EXERCISE DESCRIPTION
Express the material from its start through the line containing "Looking at the" as a two-column CSV with the columns request and answer, one row per request. Put each text in a single quoted field with line breaks replaced by spaces, and omit the pictures.

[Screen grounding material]
━━━━━━━━━━━━━━━━
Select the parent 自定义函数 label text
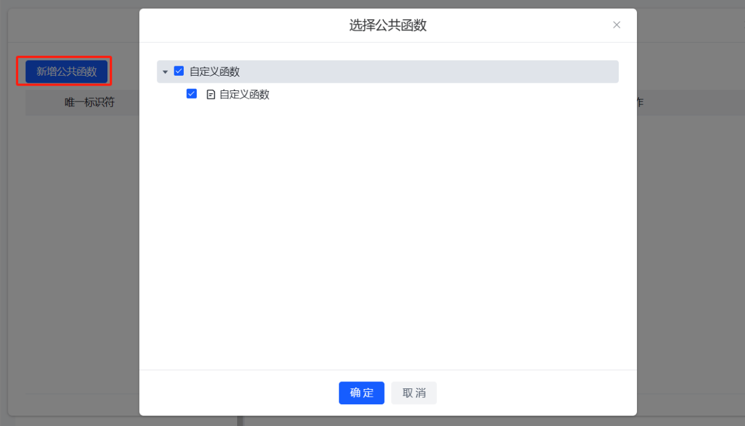The width and height of the screenshot is (745, 426). [214, 72]
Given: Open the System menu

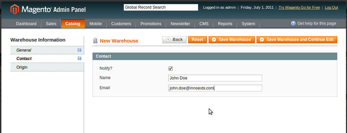Looking at the screenshot, I should tap(248, 24).
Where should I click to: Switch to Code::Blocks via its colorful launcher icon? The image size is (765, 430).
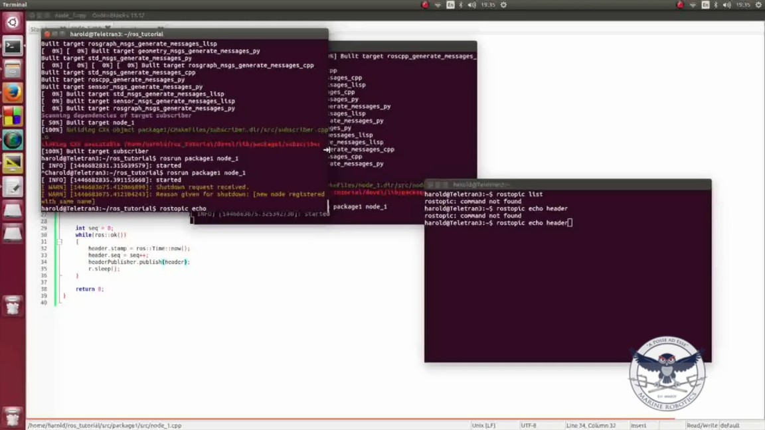click(x=13, y=117)
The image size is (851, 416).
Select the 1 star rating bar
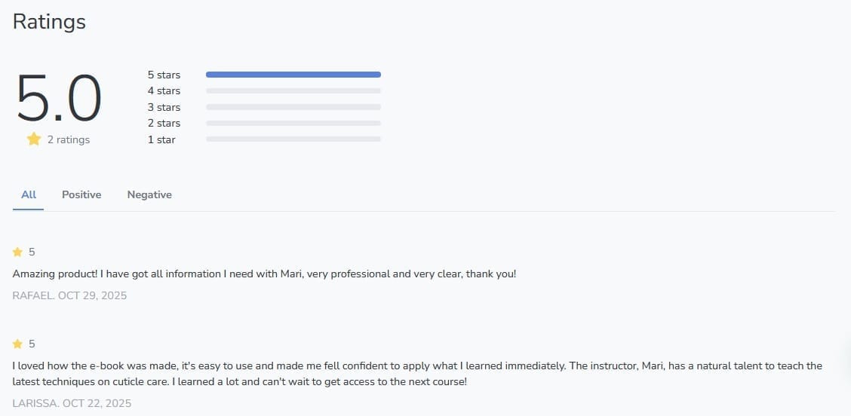[293, 139]
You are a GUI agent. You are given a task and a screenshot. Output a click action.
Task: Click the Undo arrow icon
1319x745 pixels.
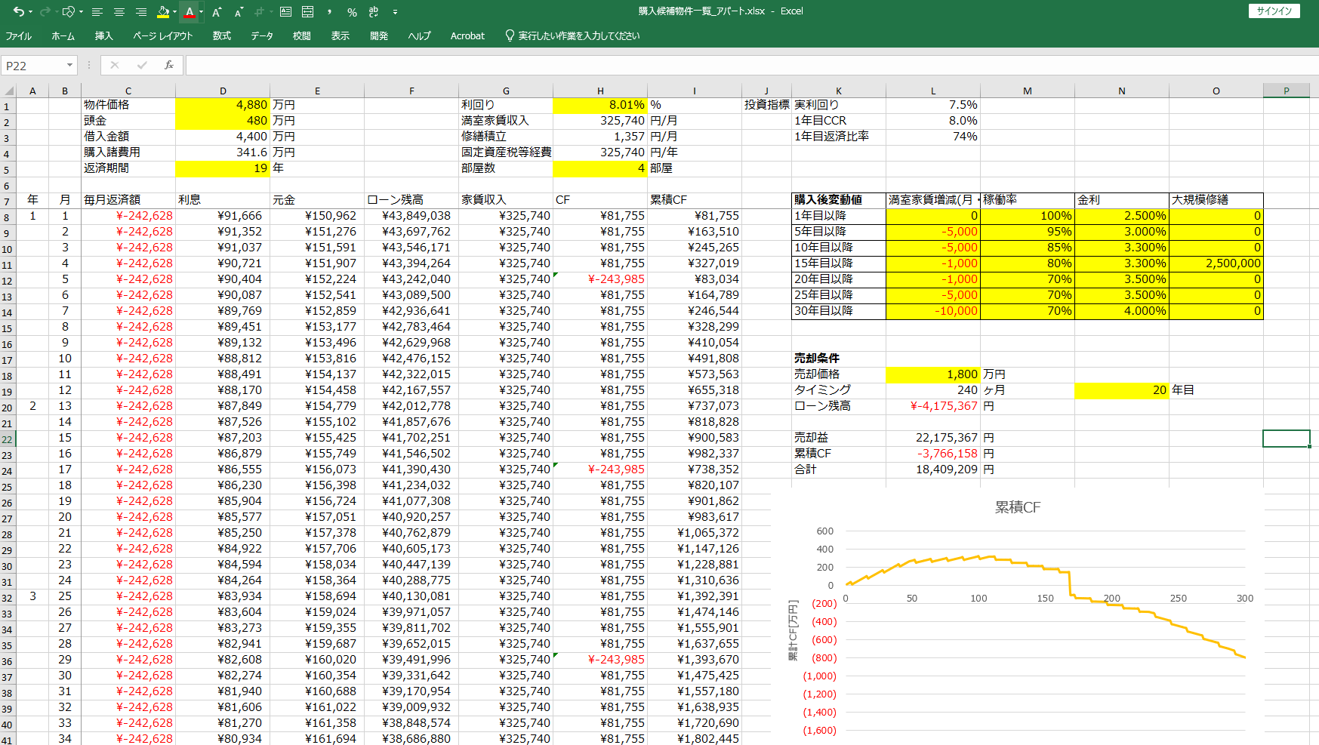18,11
━━━━━━━━━━━━━━━━
RESPONSE TO THE EXERCISE
request,answer
"Select the parent 自定义函数 label text","The width and height of the screenshot is (745, 426). [214, 72]"
"Given: Open the System menu","Looking at the screenshot, I should tap(248, 24)."